Critical vulnerability in WebSphere Application Server (CVE-2015-7450)
as you maybe already heard, a critical vulnerability has been detected in J2EE application servers such as (WebSphere Application Server, JBoss, WebLogic …).
This security issue describes a problem that comes into play when Java code uses deserialization of objects (a fundamental feature of Java object oriented programming language):
"Java provides a mechanism, called object serialization where an object can be represented as a sequence of bytes that includes the object's data as well as information about the object's type and the types of data stored in the object. After a serialized object has been written into a file, it can be read from the file and deserialized that is, the type information and bytes that represent the object and its data can be used to recreate the object in memory. Most impressive is that the entire process is JVM independent, meaning an object can be serialized on one platform and deserialized on an entirely different platform."
The problem here is that some applications do not check if those objects are trustable. This means that an attacker that can send a matching object to the J2EE Server has a real chance to do some very bad things!
This vulnerability was reported by Steve Breen of Foxglove here and was proven to exists in the Apache Commons Components library. This library is widely used in IBM Connections (nearly all features use this library) and WebSphere Application Server in general:
It seems that the iFix installs a newer version (3.2.2) of common-collections (Also possible that the iFix disables the InvokerTransformer function without installing a new version):
De-serialization of "InvokerTransformer" is disabled by default as this can be exploited for remote code execution attacks. To re-enable the feature the system property "org.apache.commons.collections.invokertransformer.enableDeserialization" needs to be set to "true".
IBM`s security alert has a CVSS Base Score of 9,8 out of 10. So nearly the highest risk possible.
I propose my customers to install this iFix no matter if the environment is available from Internet or not. A potential danger could also be an internal user that accesses those systems using VPN or LAN.
You should also watch for own custom code deployed on e.g.
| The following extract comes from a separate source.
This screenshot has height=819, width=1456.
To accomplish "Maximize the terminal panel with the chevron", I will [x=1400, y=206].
WebSphere Application Server / WebSphere Portal Server / IBM Connections if it is makes use of any old versions of common-collections library.
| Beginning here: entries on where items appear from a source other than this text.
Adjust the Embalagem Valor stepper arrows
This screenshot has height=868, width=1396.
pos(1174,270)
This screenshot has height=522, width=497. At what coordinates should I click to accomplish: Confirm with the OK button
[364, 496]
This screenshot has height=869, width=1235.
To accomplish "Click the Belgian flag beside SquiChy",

After installing the iFix, common-components libraries used in IBM Connections do not seem to be updated – only those of the AppServer base installation. So it is still unclear if and when IBM will update IBM Connections and WebSphere Portal specific apps to use the newer version of apache-common-components library. It may also be the case that those applications do not make use of the affected “InvolkerTransformer” feature…
Furthermore, I think it is not yet clear if other libraries are affected by this vulnerability. Many things are still unclear, so that it is highly recommended to close down Admin / SOAP Ports from Internet and restrict access to those environments to HTTPS only! Keep your network / firewall up to date!